Bataryaların Türkiye elektrik sistemine entegrasyonunu hızlandırmada yapılabileceklerle ilgili olarak SHURA’nın önerileri şöyle:

  • İletim ve dağıtım hatlarında gözlemlenen kısıt ve tıkanıklıkların azaltılmasında batarya depolama sistemlerinin kullanıldığı “Sanal Güç Hattı” kurulumları değerlendirilebilir.
  • Üretim tesisine bütünleşik depolama tesisleri yenilenebilir enerji santrallarının şebeke üzerinde yarattığı dengesizliği yönetmek amacıyla kurulacaksa, dengesizlik cezalarının şebeke maliyetlerini de yansıtacak şekilde belirlenmesine ve yatırımcının depolama tesisini, santralın dengesizliğini yönetecek kapasitede projelendirmesine olanak tanıyacak şekilde mevzuat iyileştirmeleri değerlendirilebilir. Eğer üretim santralının baz yük olarak çalıştırılması hedefleniyorsa, mevzuatın depolama tesislerinin en az 2 saat ve daha üstü şarj-deşarj kapasitesine sahip olacak şekilde projelendirilmesine imkan tanıyacak biçimde düzenlenmesi faydalı olacaktır.
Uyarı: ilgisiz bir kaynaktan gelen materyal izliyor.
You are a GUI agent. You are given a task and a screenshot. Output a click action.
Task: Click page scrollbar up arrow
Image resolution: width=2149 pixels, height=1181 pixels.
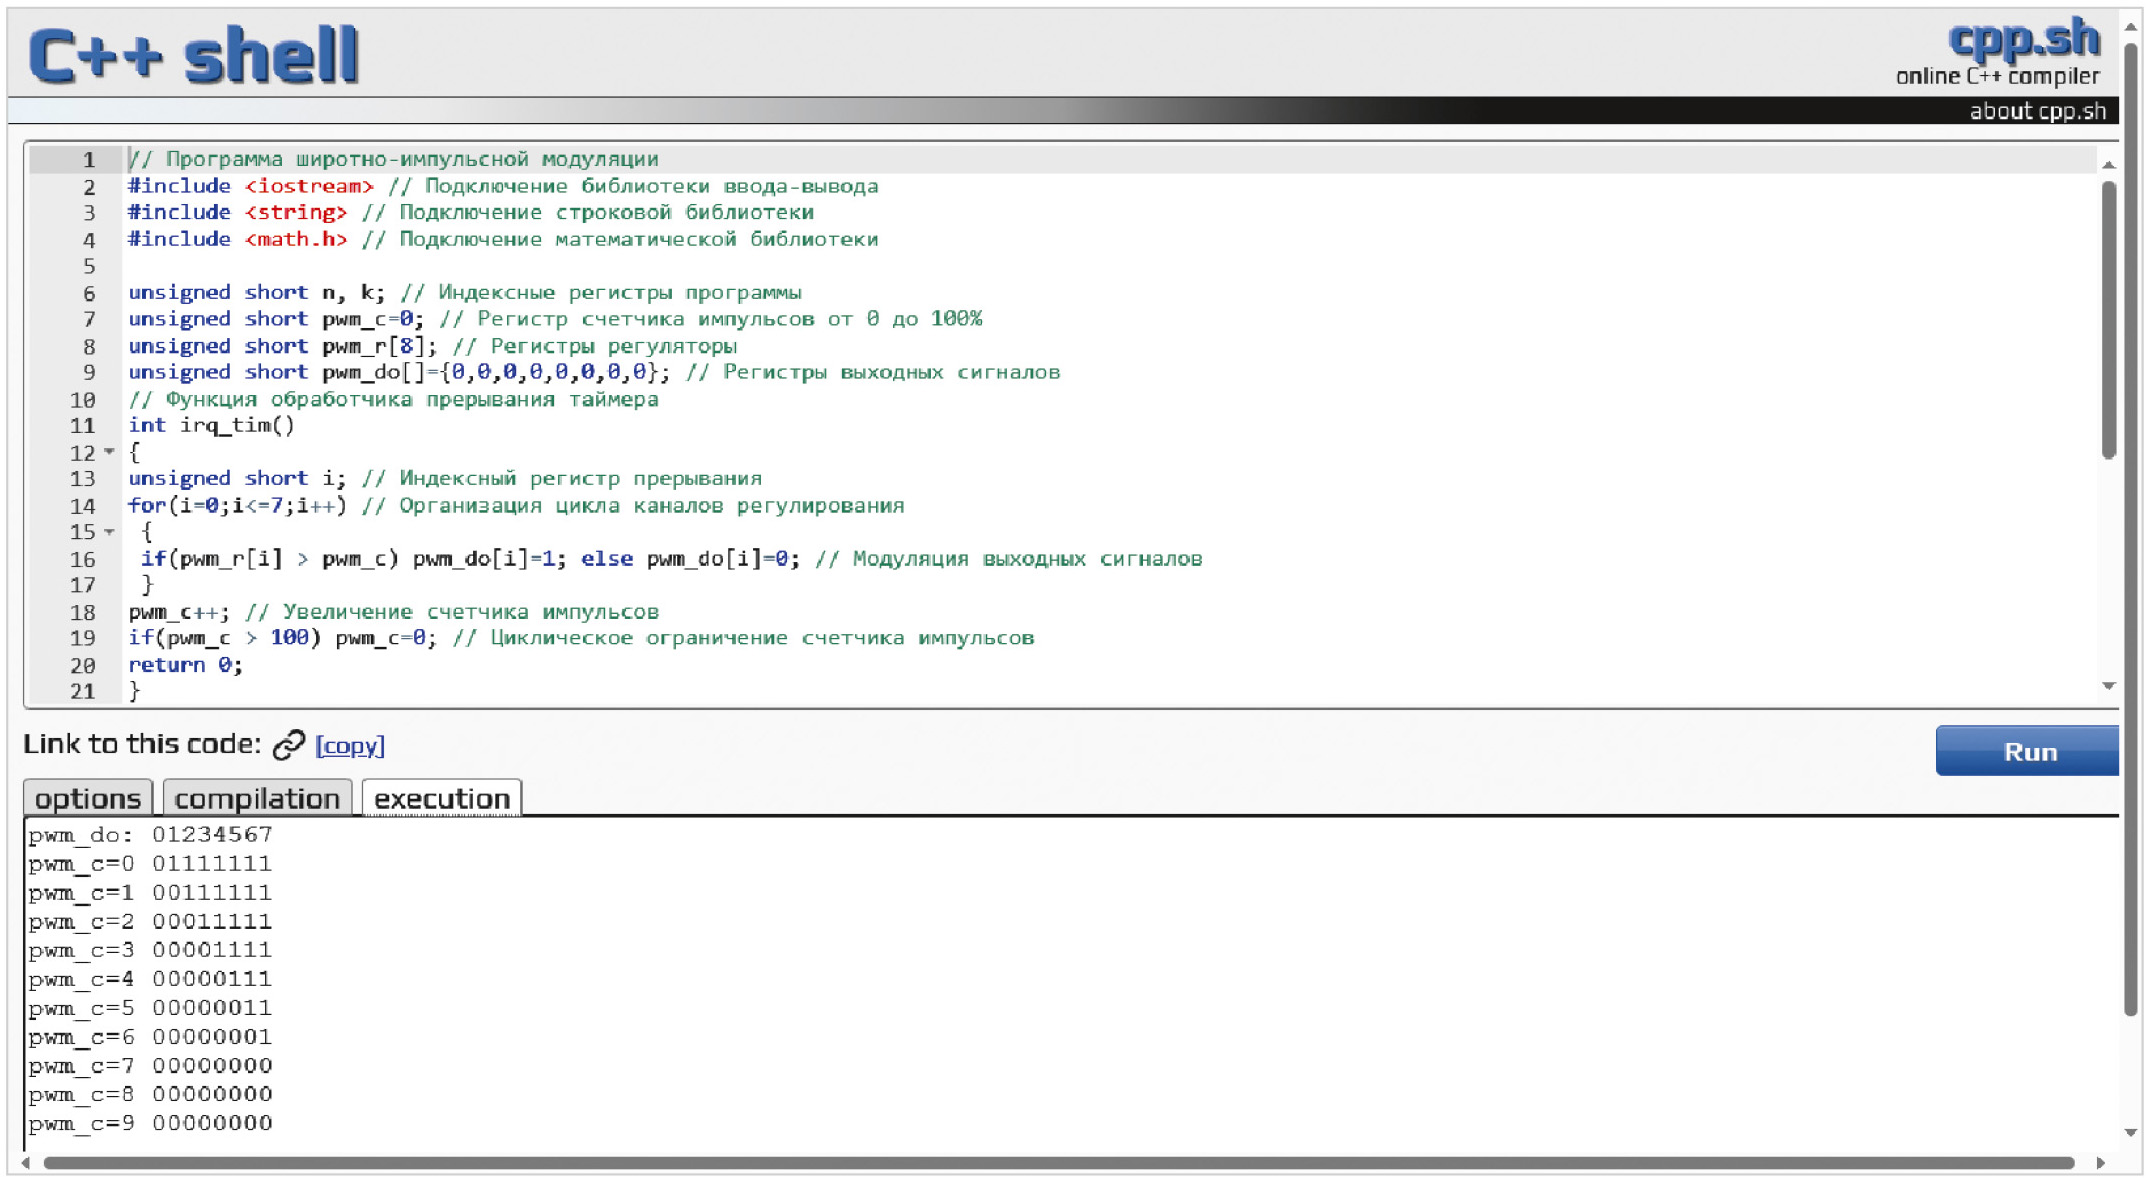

  • Sisteme entegre edilmesi değerlendirilen batarya enerji depolama tesislerinin hem sistem odaklı hem de yatırımcı açısından faydaları birlikte değerlendirilebilir. Seçilen yer ve teknoloji kapsamında bataryalar sisteme daha fazla fayda sağlarken, yatırımcıların maliyetlerini karşılamıyorsa, yatırımcılara çeşitli sübvansiyon ve/veya teşviklerin sağlanması önemli olacaktır.
  • Mevcut tarifeler kapsamında depolama tesisleri hem enerji alışlarında hem de verişlerinde iletim/dağıtım bedeli ödüyor. Depolama tesislerinin, yenilenebilir enerji kesintisini, fosil yakıt tüketimini ve şebeke yatırımlarını azaltma gibi ülke ekonomisine faydaları da dikkate alınarak, bu sistemler için yeni bir kullanım tarifesi oluşturulabilir.
  • Toptan satış elektrik piyasasında yapılacak olası iyileştirmelerle birlikte negatif fiyatların oluşumuna izin verilmesi, depolama tesislerinin arbitraj marjını artırarak tüketicileri depolama ünitesi kurmaya teşvik edebilir. Ayrıca, Yan Hizmetler Piyasası’nda yapılacak iyileştirmelerle daha küçük kapasiteli enerji depolama sistemlerinin piyasaya katılımı da sağlanabilir.